Production is key: spend time with suppliers
“A very small part of my time is devoted to creation and design, most of it involves production and business. When I started the brand, I spent a lot of time in Hong Kong and China and the factory thought I was crazy doing all these intricate and complicated things. They said that they couldn’t do it, but I was very determined to get it right so I came here to teach them what kind of finishing I wanted.
“I feel that in China everything is possible; people are so positive there, so if you can teach them they will do it.”
I used to spend two months on every collection, but now they understand my way of working and I have a team here.”
Manage your budget: shows are expensive
“Some people do fashion as costume designers but if you want to have a brand, it’s a business; you need to pay your staff and your bills. So I worked backwards. I had a small capital to start and I knew that it would only last for six months so I knew that in six months I had to make enough margin to pay my suppliers, my bills, my staff … I was very careful of managing my budget before doing a big fashion show because it’s really expensive, so we started doing shows two years in and we made sure we were able to pay all our bills.
“I want students to know all the things you have to go through to start a brand so that they understand that it’s up to them. These young designers often have their vision, but you have to tell them that they have to find a way to adapt. Maybe it’s because I’m Chinese but I keep the business very lean.

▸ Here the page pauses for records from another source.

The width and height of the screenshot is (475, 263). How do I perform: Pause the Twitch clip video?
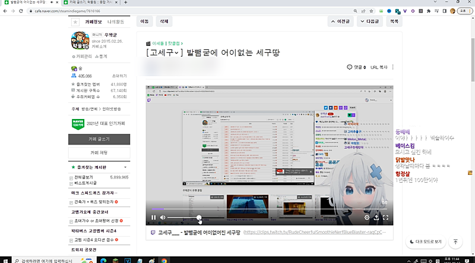coord(154,218)
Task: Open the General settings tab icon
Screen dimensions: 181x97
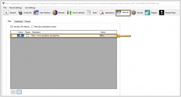Action: point(6,13)
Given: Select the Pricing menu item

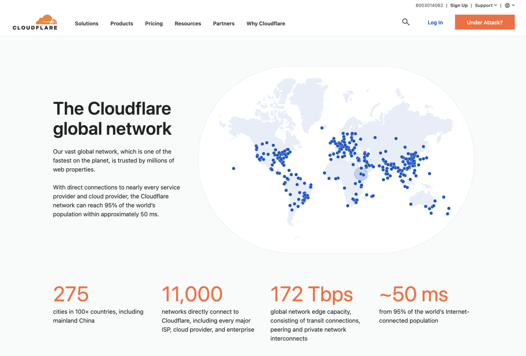Looking at the screenshot, I should click(154, 23).
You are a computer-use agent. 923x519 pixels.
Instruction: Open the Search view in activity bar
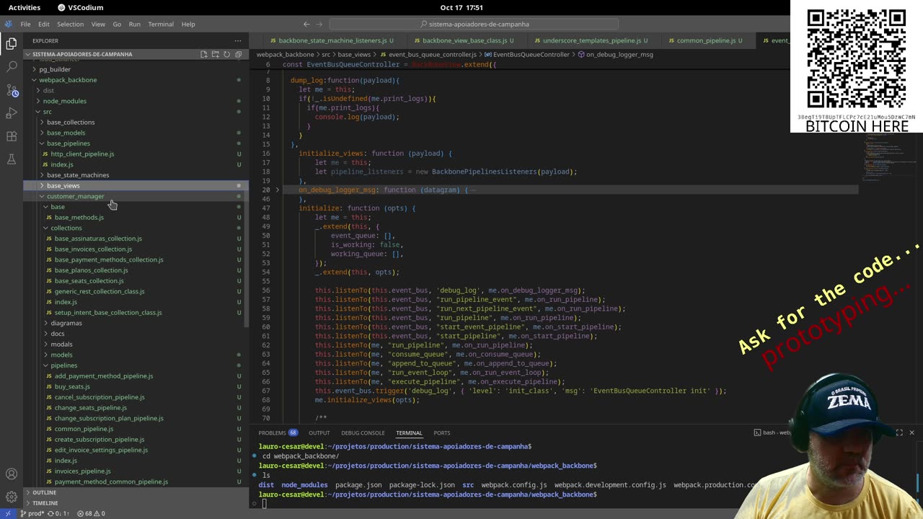[12, 66]

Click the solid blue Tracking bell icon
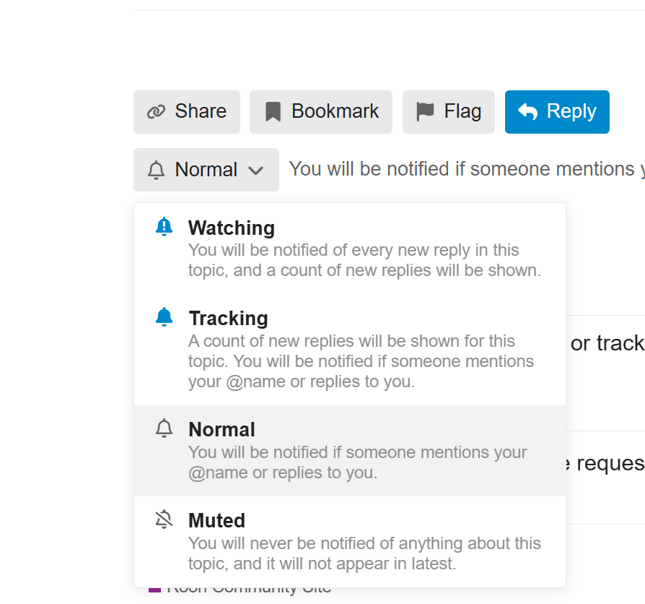[164, 317]
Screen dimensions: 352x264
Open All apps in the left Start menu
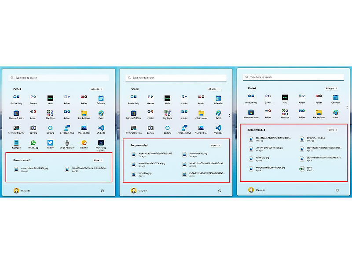97,88
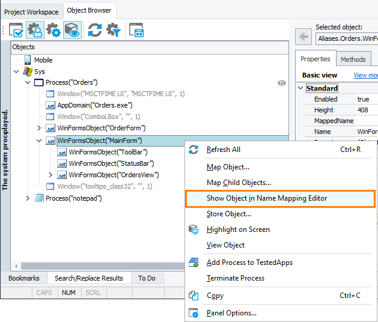
Task: Expand the WinFormsObject("OrderForm") node
Action: 39,129
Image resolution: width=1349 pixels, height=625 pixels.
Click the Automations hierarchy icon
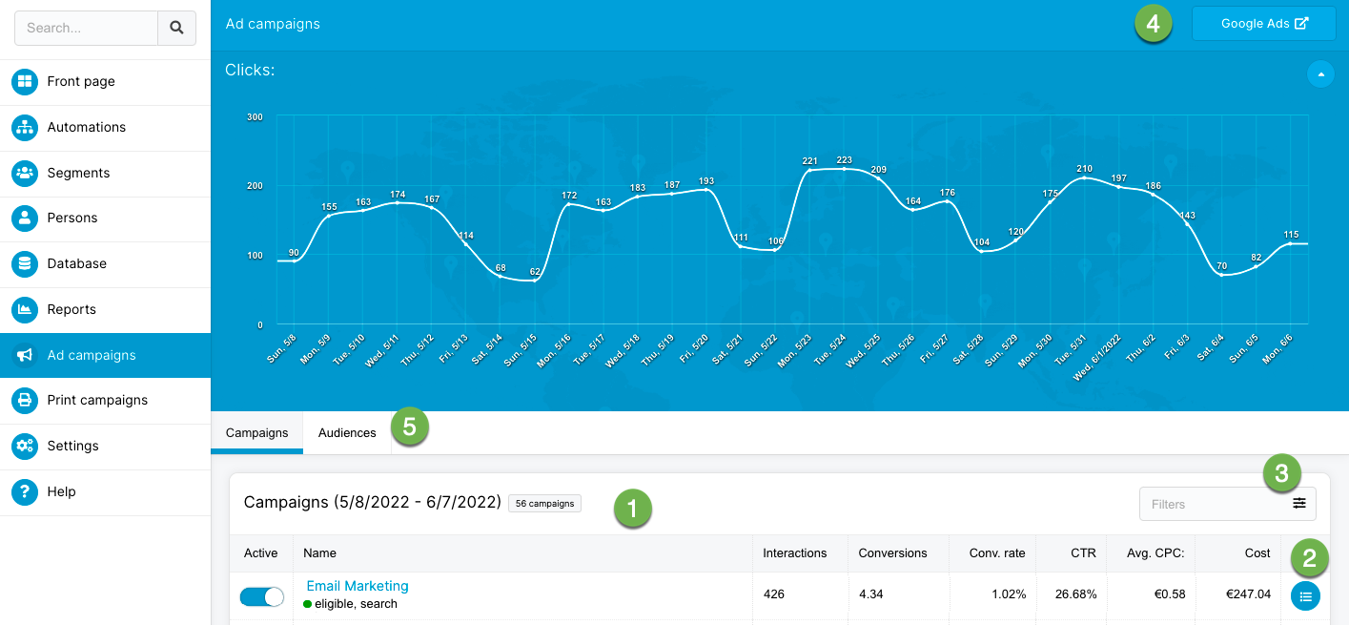25,127
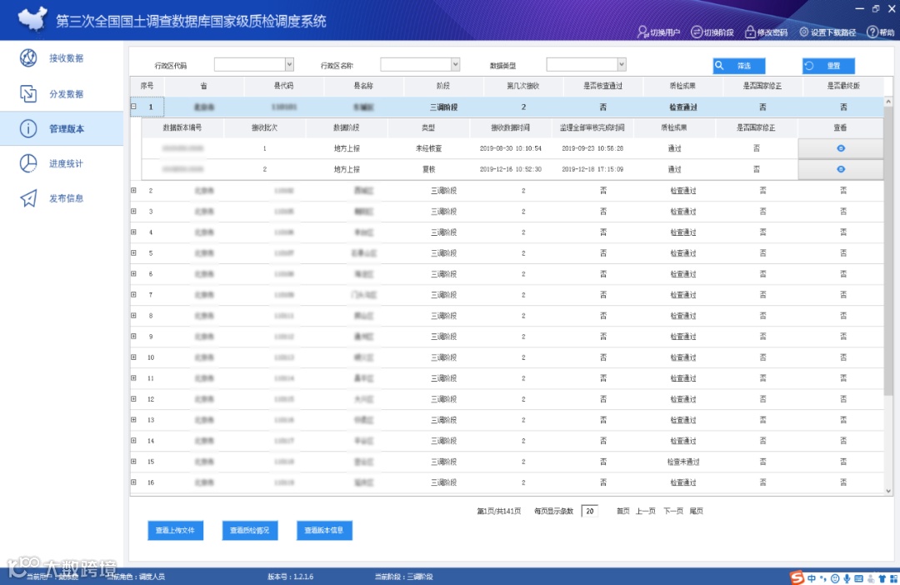Screen dimensions: 900x585
Task: Click the table vertical scrollbar down arrow
Action: point(888,491)
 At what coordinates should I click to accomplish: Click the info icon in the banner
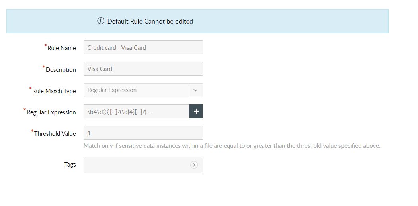pyautogui.click(x=101, y=21)
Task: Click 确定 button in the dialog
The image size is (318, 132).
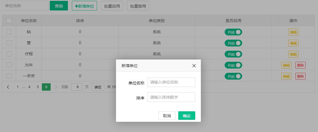Action: (186, 116)
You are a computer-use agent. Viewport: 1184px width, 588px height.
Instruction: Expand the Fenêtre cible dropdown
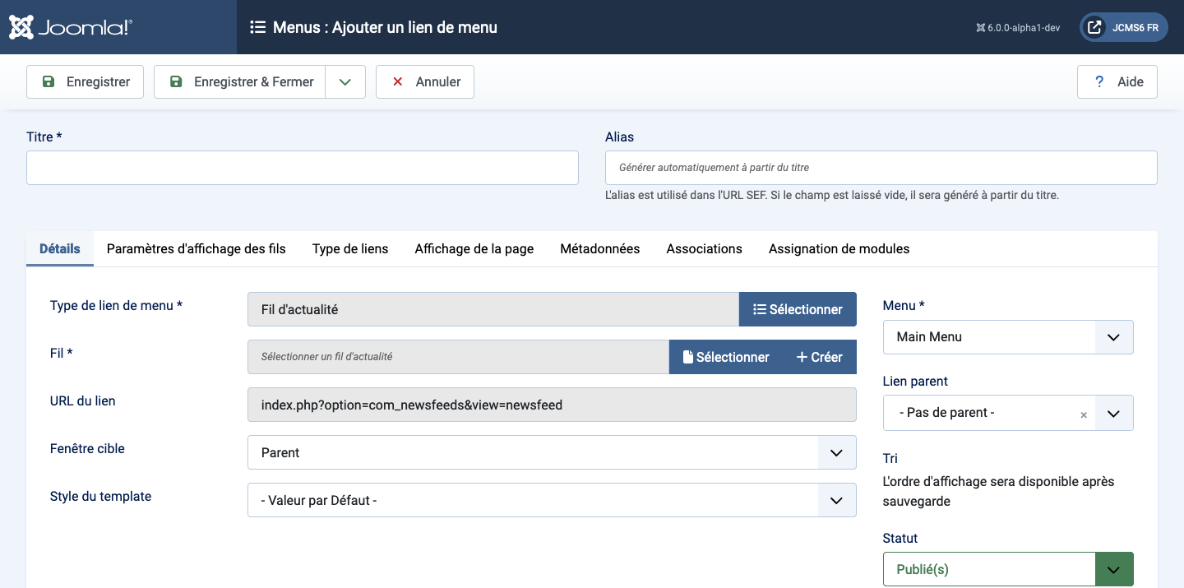pyautogui.click(x=552, y=452)
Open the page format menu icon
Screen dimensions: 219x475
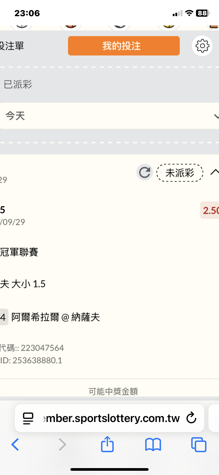pyautogui.click(x=28, y=418)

Celebrities drive sales: Hollywood, royalty and influencers
“We felt that celebrities on the red carpet weren’t wearing many pieces at that price point,” says Self-Portrait’s communications director Tu Tran, who is based in Los Angeles. “The quality and craftsmanship and look were very high-end, so having celebrities wear Self-Portrait was part of the strategy from day one.
“We made sure to target celebrities and dress the right influencers. Introducing any new brand to celebrities and their stylists is hard but after they saw the product and the way it looked there was no hesitation. Kate Middleton and Meghan Markle had the biggest effect, it really translated in terms of sales right away, but having A-list actresses like Reese Witherspoon and Kristen Stewart, who’s a Chanel ambassador, at the beginning … really helped the brand’s visibility.”
“Also, back then celebrities were seen wearing only very expensive clothing and it didn’t feel right, especially for someone like Kate Middleton. When she or Meghan wear affordable brands it’s very inspiring for people around the world. They want to feel more relatable and accessible,” adds Chong.
Price matters: be honest to your clients
“From day one I knew that I wanted to do well-made pieces at honest prices because at the time it was only luxury labels or high-street brands. All my friends have regular incomes so they can’t wear luxury labels every day, but they like to look good every day. Even when we started having celebrities wearing Self-Portrait, we never increased prices. That will always be my goal.
“Producing in China is the same as Italy and in China you actually have more capabilities to do stuff in detail, because they invest in very good machines and the government supports the manufacturing industry and they have the best machines in the world.”